There is no need to imagine these things because they have actually happened. The same act that created the Medicare prescription-drug plan mandated the Citizens' Health Care Working Group (www.citizenshealthcare.gov). The group, which included people from medical and public-health backgrounds, held meetings in cities across the country this year. The questions asked (and voted on) at each meeting were the same, and fell into several categories: what health-care services are important; how health care should be delivered; how best to pay for care; and what trade-offs Americans are willing to make to ensure access to quality affordable health care.
I attended the Philadelphia meeting in April, and there was a range of opinions on some of the topics discussed. Some people voiced a need for better coverage of services such as eye and dental care; others wanted more comprehensive end-of-life care; and still others felt we needed a more rigorous system of health education. There also were differences of opinion on financing issues. For example, some people believe that only the most basic level of benefits should be covered and that everything else should be paid for out-of-pocket, while others felt that anything deemed effective by providers and patients should be covered.
One thing, however, on which there was strong consensus at the Philadelphia meeting, and across the country, was that we need a national health-care system to ensure that everyone has access to care. In fact, when given a choice of 10 reform options, participants in most cities clearly favored a national health program by a ratio of at least 3-1. At meetings where participants were asked to rank the 10 options, national health insurance was ranked first 16 of 19 times (Billings, Mont.; Denver; Des Moines, Iowa; Detroit; Eugene, Ore.; Indianapolis; Jackson, Miss.; Kansas City, Mo.; Memphis, Tenn.; Miami; New York; Philadelphia; Phoenix; Providence, R.I.; Sacramento, Calif.; and Seattle).
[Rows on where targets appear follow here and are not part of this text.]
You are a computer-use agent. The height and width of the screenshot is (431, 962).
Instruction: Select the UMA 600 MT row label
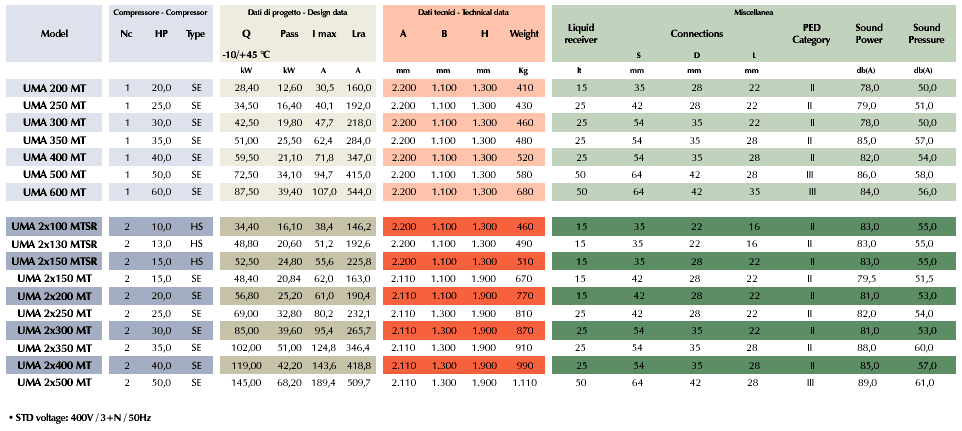(54, 191)
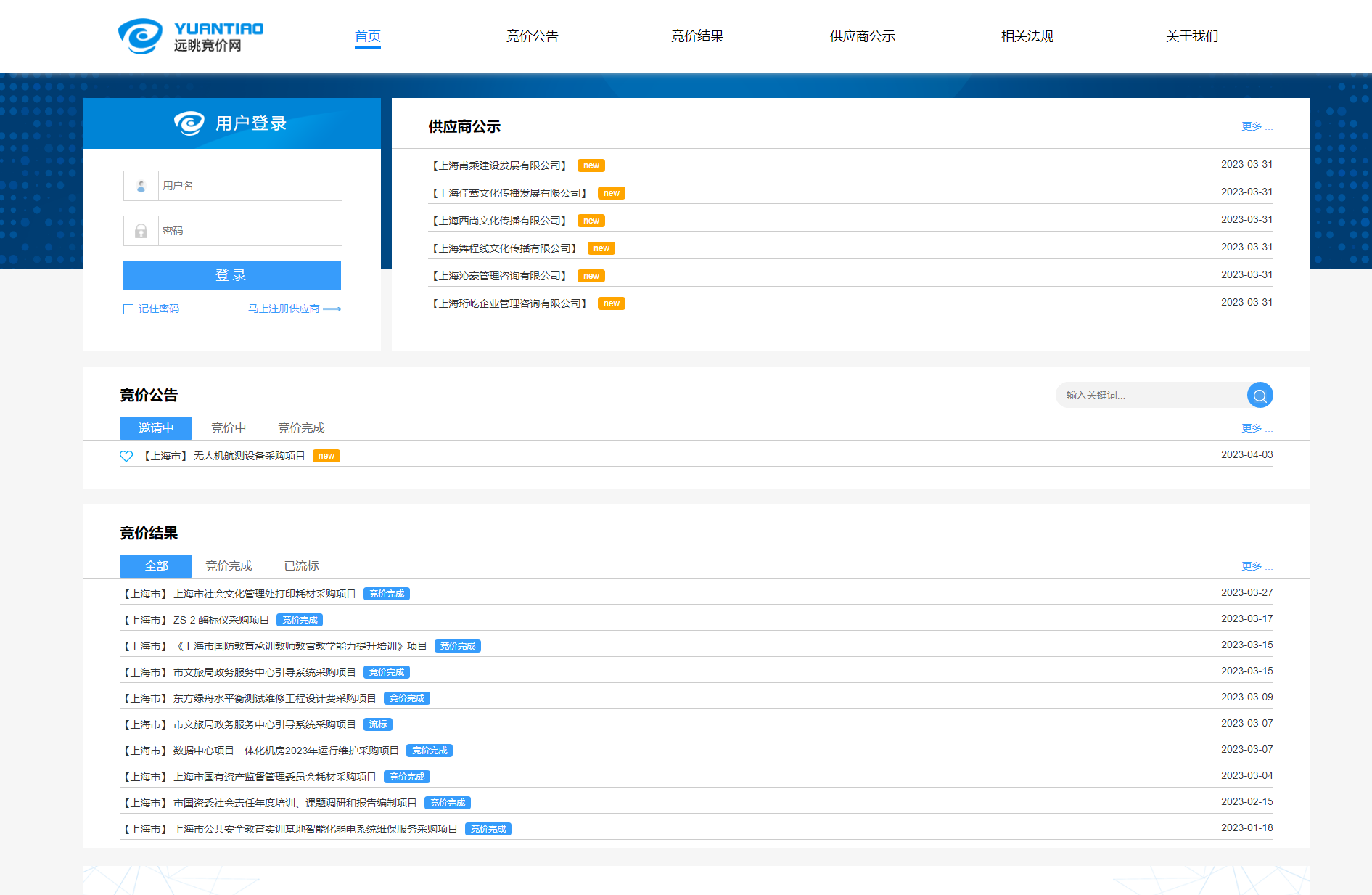Click the user avatar icon in username field

pos(141,186)
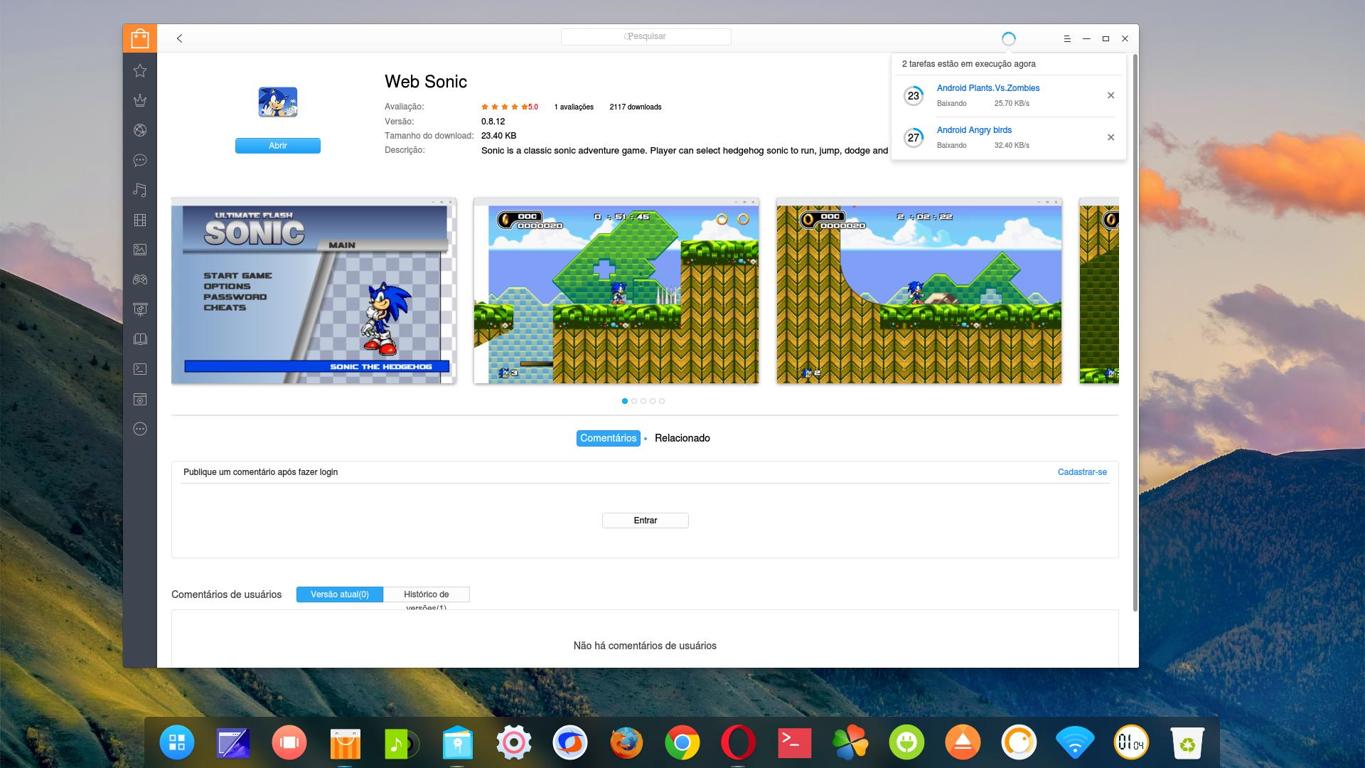Open the video film category icon
The image size is (1365, 768).
click(x=140, y=220)
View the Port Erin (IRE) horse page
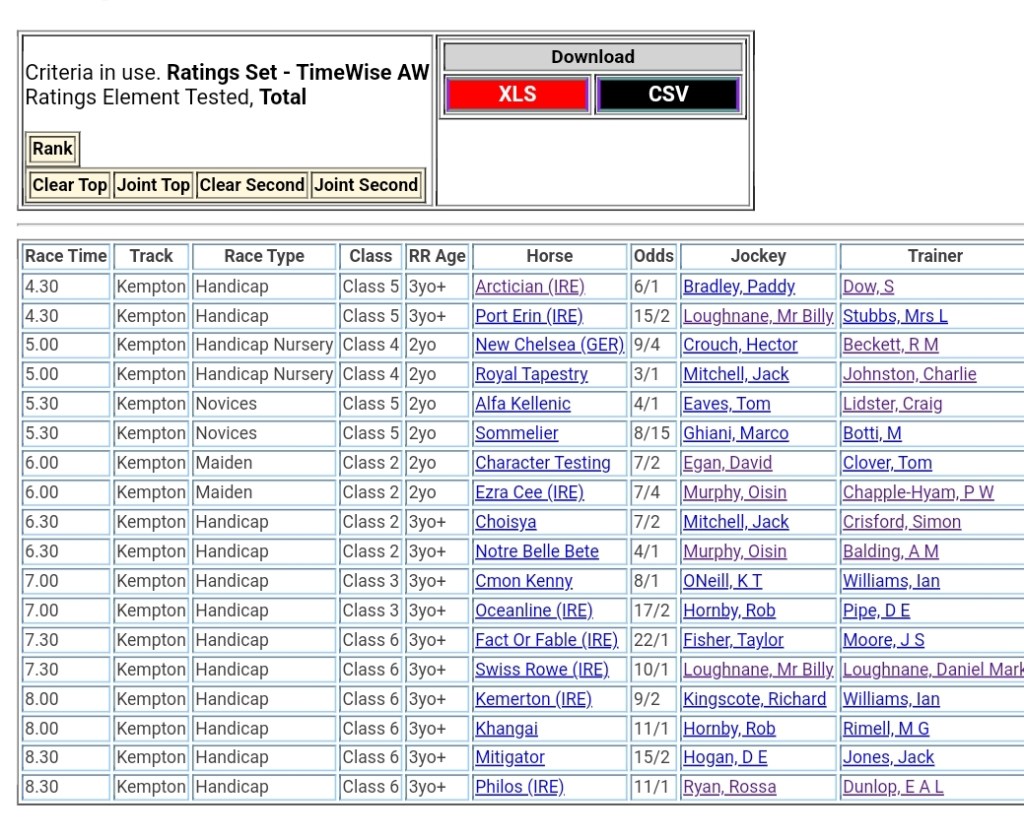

At two meetings, participants were not polled and options were not ranked.
Despite the clear public mandate, the Citizens' Health Care Working Group's report makes no mention of the vast support for a national health program. Instead, the group's official recommendations include only generic suggestions such as promoting "efforts to improve quality of care and efficiency" and finding a way to protect "against very high health costs."
From my experience, most supporters of a national health program favor a single-payer system, which retains the private delivery of health care by physicians and hospitals, but organizes payment under a single public agency. A 2003 study in the New England Journal of Medicine found that a single-payer national health-insurance program would save enough on administrative costs - more than $300 billion per year - to cover all of the uninsured and provide full benefits for everyone else.
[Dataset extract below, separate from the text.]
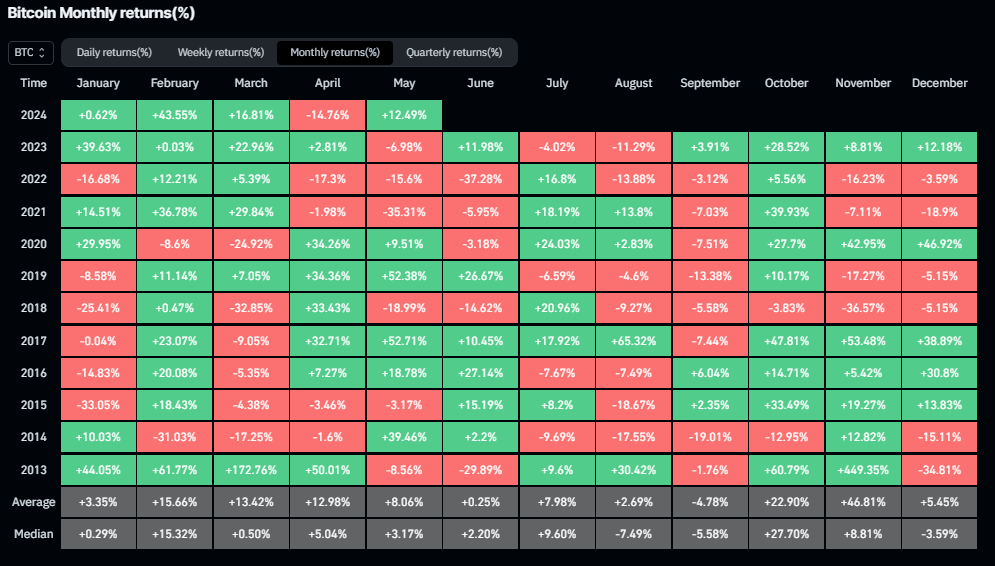
Task: Select the 2022 June -37.28% cell
Action: 481,179
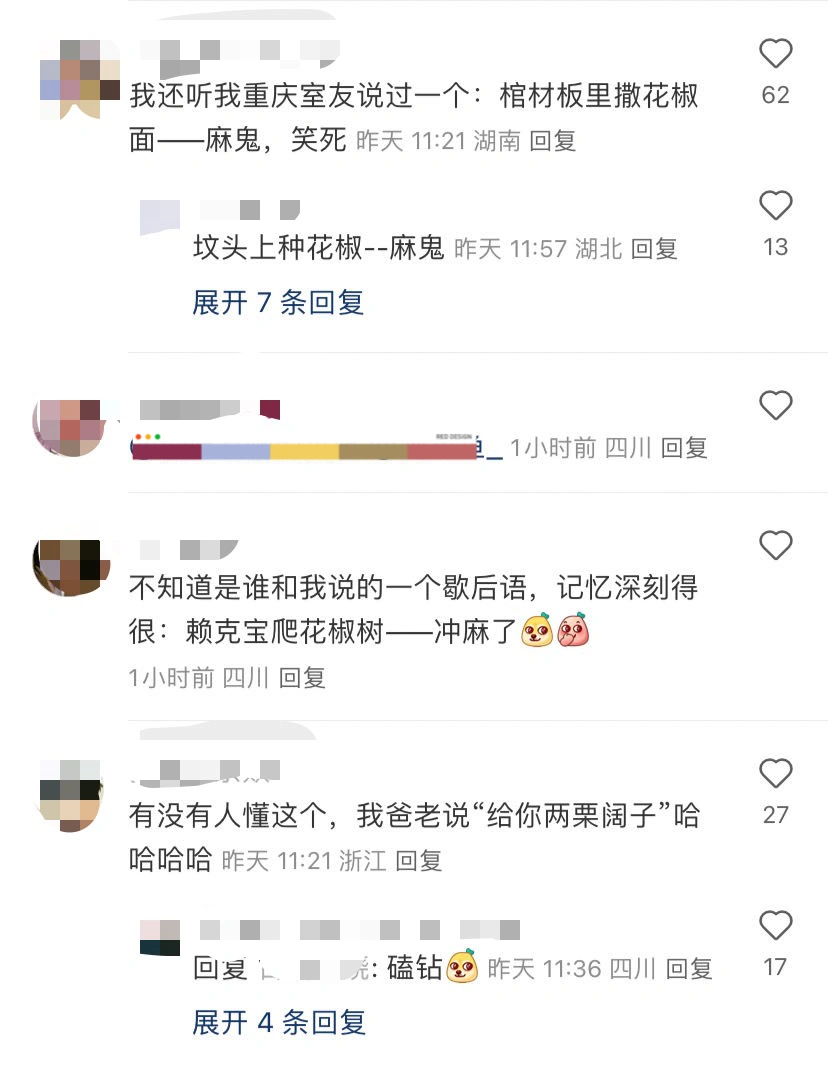Screen dimensions: 828x1070
Task: Reply to the image comment from 四川
Action: (x=684, y=448)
Public opinion polls show that Americans favor a system of tax-financed health insurance by a 2-1 ratio, as opposed to our current system linking coverage to employment. A May 2006 Keystone poll found that 66 percent of Pennsylvanians favor the U.S. government guaranteeing health insurance to its citizens even if it means raising taxes. The main obstacle to universal health care is the health-insurance industry, which has made a mint covering healthy people who don't use very much care while avoiding the sick patients who need coverage the most.
If our politicians are listening, they'll realize we don't need Wall Street-controlled health-insurance plans to provide us with health care. We need a streamlined system that can provide quality affordable health care for all. U.S. Rep. John Conyers of Michigan has introduced such a bill, the U.S. National Health Insurance Act, also known as House Resolution 676. We should all be pressuring our senators and representatives to support it.
Adam Gilden Tsai, MD, of Philadelphia, is a member of Physicians for a National Health Program (www.pnhp.org), a not-for-profit group that advocates for a tax-funded, privately delivered system of national health insurance.